**KUTIPAN:**
########

Kebijakan Macroprudential Menjaga
Stabilitas Perekonomian Indonesia
Oleh Qori Dhika Andria
Dalam
perekonomian di seluruh dunia dapat dikatakan bahwa laju perekonomian Indonesia
sudah dapat dikatakan cukup membaik walaupun tidak dapat dikatakan juga
meningkat signifikan atau kita sebut saja lebih lamban dari negara-negara yang
sudah maju. Banyak sekali yang menjadi faktor pendukung dalam meningkatkan
stabilitas perekonomian di Indonesia, salah satu ya adalah sistem keuangan.
Pada saat ini dapat dikatakan bahwa sistem perekonomian di Indonesia sudah
cukup membaik, Indonesia dapat dengan perlahan bangkit dari krisis ekonomi yang
di alami pada tahun 1998. Tidak hanya membutuhkan biaya yang sedikit untuk
mengembalikan kestabilan perekonomian di Indonesia namun juga dibutuhkan waktu
yang sangat lama untuk bangkit dari keterpurukan yang pernah di alami oleh
bangsa Indonesia. Dengan ada nya masalah krisis ekonomi pada tahun 1998 cukup
membuktikan bahwa sistem keuangan merupakan salah aspek yang sangat penting
dalam menjaga kestabilan perekonomian berkelanjutan di Indonesia. Apabila
sistem keuangan di Indonesia tidak stabil itu dapat menyebabkan terganggu nya
atau melamban nya laju perekonomian di Indonesia.
Dalam
menjaga stabilitas perekonomian di Indonesia di mulai dari hal yang sangat
vital sekali yaitu meningkatkan laju sistem keuangan agar tidak menurun di
harapkan agar semakin kedepan sistem keuangan di Indonesia semakin membaik
bahkan dapat di katakan sangat baik. Sistem keuangan dapat diartikan
sebagai kumpulan institusi, pasar, ketentuan perundangan, peraturan-peraturan,
dan teknik-teknik di mana surat berharga diperdagangkan, tingkat bunga
ditetapkan, dan jasa-jasa keuangan (financial services) dihasilkan serta
ditawarkan ke seluruh bagian dunia. Dalam prosesnya, sistem keuangan terdiri
dari otoritas keuangan, sistem perbankan, dan sistem lembaga keuangan bukan
bank, pada dasarnya merupakan tatanan dalam perekonomian suatu negara yang
memiliki peran utama dalam menyediakan fasilitas jasa-jasa keuangan. Fasilitas
jasa keuangan tersebut diberikan oleh lembaga-lembaga keuangan, termasuk pasar
uang dan pasar modal. (Peter S. Rose, 2000 dalam Dwi Wulan Ramadani, & Dedi
Rahman, 2013). Sedangkan fungsi dari sistem keuanganitu sendiri adalah untuk
mengalokasikan dana dari pihak yang mengalami surplus kepada pihak yang
mengalami defisit guna untuk membantu menstabilkan laju perekonomian. Apabila
pengalokasian dana tersebut tidak dapat berjalan dengan efisien atau tidak
berjalan dengan baik maka dapat memperlambat pertumbuhan ekonomi atau
memperlambat stabilitas perekonomian begitu juga sebalik nya apabila pengalokasian
dana berjalan dengan efisien atau berjalan dengan baik maka stabilitas
perekonomian akan membaik.

########

**ISI DATA:**
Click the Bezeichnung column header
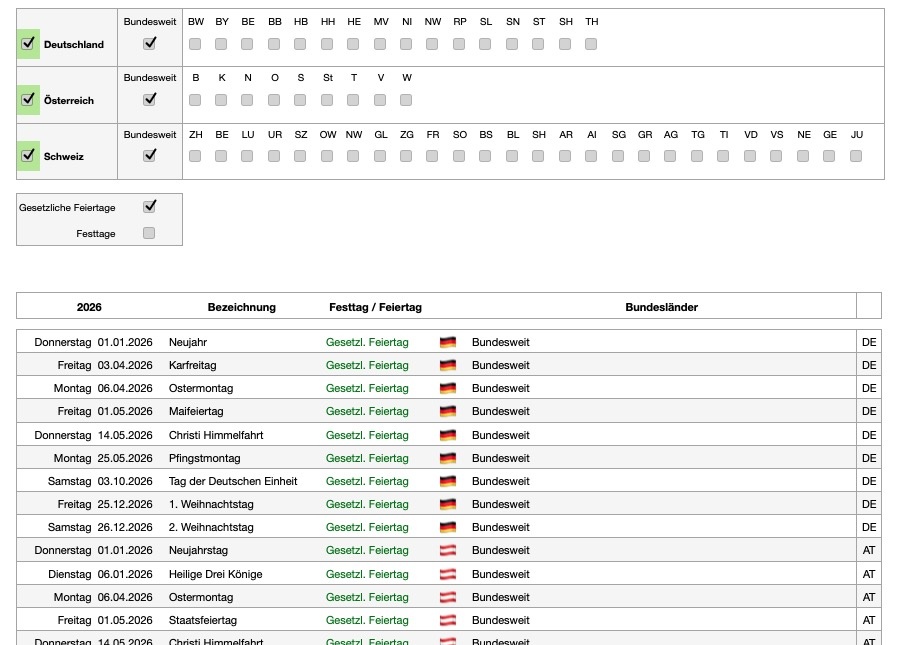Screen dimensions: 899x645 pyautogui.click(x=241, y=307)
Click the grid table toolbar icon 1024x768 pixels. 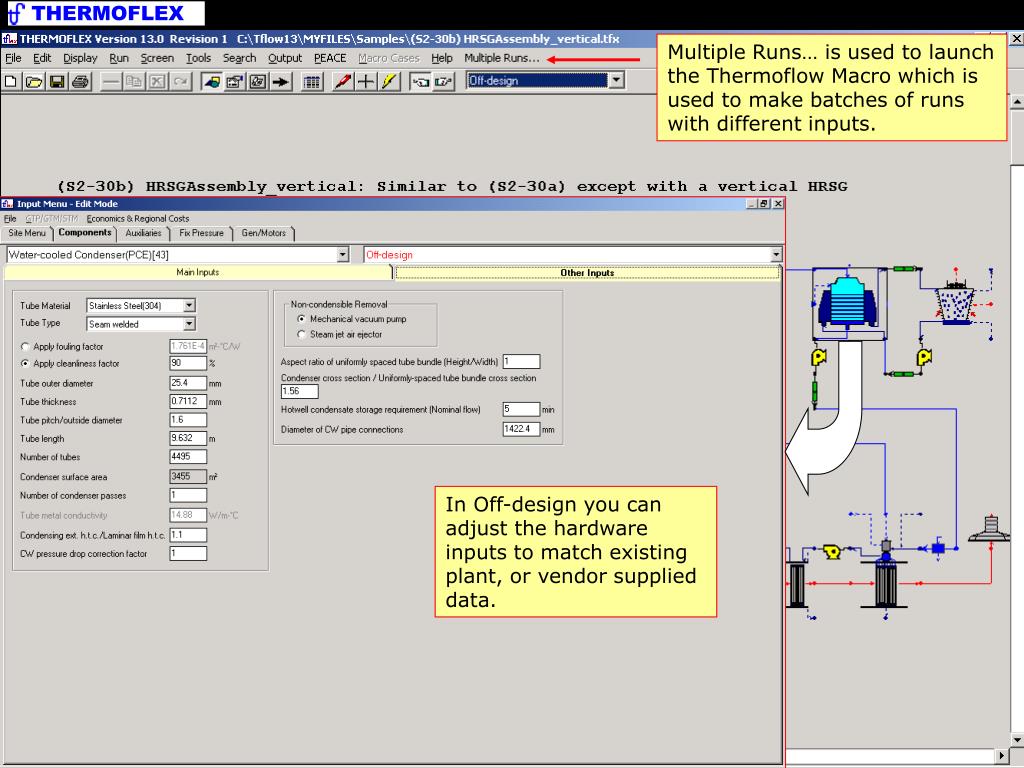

########

**PETUNJUK LATIHAN:**
Tuliskan lanjutan tulisan tentang kebijakan makroprudensial dan stabilitas perekonomian Indonesia, dimulai sesudah kalimat terakhirnya.

**JAWABAN TUGAS:**
Langkah yang
harus di ambil dalam menjaga stabilitas perekonomian di Indonesia merupakan
tugas dari Bank Sentral, di negara-negara lain pun juga menjaga sistem keuangan
mereke guna menjaga stabilitas perekonomian di negara tersebut. Sedangkan Bank
Sentral sendiri dalam menjaga stabilitas keuangan di Indonesia dengan menjaga
satbilitas rupiah dan menjaga stabilitas moneter. Hal-hal yang berhubungan dengan
stabilitas keuangan akan berkaitan dengan 2 elemen penting, yaitu 1) stabilitas
harga; dan 2) stabilitas sektor keuangan, yang mencakup lembaga keuangan serta
pasar keuangan yang secara keseluruhan mendukung jalannya sistem keuangan.
Dengan demikian, jika salah satu elemen tersebut terganggu ataupun tidak dapat
berfungsi dengan baik, maka elemen lainnya akan terpengaruh. Meskipun,
stabilitas keuangan bukanlah merupakan suatu target akhir, namun lebih kepada
suatu persyaratan prakondisi yang penting bagi pertumbuhan perekonomian. Namun,
untuk mencapai kondisi sektor keuangan yang stabil paling tidak diperlukan
beberapa prasyarat berikut: 1) Lembaga Keuangan yang Sehat; 2) Pasar Keuangan
yang Stabil; dan 3) Lembaga Pengaturan dan Pengawasan yang Kompeten (Dwi Wulan
Ramadani & Dedi Rahman, 2013.
Dalam
menjaga stabilittas sistem keuangan berarti juga menjaga stabilitas mata uang
rupiah, dengan menjaga stabiliitas nilai mata uang juga agar tidak menimbulkan
inflasi. Karena stabil tidak nya nilai mata uang dapat di lihat dari tingkat
inflasi dan nilai tukar mata uang serta dapat di lihat dari naiknya harga
barang-barang dan jasa. Tidak mejadi rahasia umum lagi bahwa masalah inflasi
merupakan salah satu masalah yang dapat dikatakan belom sepenuhnya teratasi. Menjaga
tingkat inflasi berdasarkan pertimbangan bahwa inflasi yang tinggi dan tidak
stabil memberikan dampak negatif kepada kondisi sosial ekonomi masyarakat,
seperti: 1) inflasi yang tinggi akan menyebabkan pendapatan riil masyarakat
akan terus turun sehingga standar hidup dari masyarakat turun dan akhirnya
menjadikan semua orang, terutama orang miskin, bertambah miskin; dan 2) inflasi
yang tidak stabil akan menciptakan ketidakpastian (uncertainty) bagi pelaku ekonomi
dalam mengambil keputusan. Dalam hal ini pihak pemerintah maupun Bank Sentral
mengeluarkan suatu kebijakan yaitu kebijakan macroprudential.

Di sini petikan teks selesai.